# Work required:
All that should be output is the block of lines below from the line with "The height and" to the line with "Select 標準（会員店舗優先） sort", both included, exactly as written.

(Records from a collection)
_ _ _
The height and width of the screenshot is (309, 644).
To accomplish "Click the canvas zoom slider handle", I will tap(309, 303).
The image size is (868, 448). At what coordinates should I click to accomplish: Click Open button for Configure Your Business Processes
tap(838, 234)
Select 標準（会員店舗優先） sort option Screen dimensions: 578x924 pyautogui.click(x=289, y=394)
_ _ _
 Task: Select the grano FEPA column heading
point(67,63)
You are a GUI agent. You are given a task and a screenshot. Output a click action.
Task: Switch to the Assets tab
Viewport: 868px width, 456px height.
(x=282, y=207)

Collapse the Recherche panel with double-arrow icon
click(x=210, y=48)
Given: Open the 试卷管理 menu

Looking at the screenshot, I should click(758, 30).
_ _ _
# Answer to this problem:
The height and width of the screenshot is (309, 644).
To accomplish "Click the canvas zoom slider handle", I will tap(309, 303).
The image size is (868, 448). At what coordinates should I click to accomplish: Click Open button for Configure Your Business Processes
tap(838, 234)
Select 標準（会員店舗優先） sort option Screen dimensions: 578x924 pyautogui.click(x=289, y=394)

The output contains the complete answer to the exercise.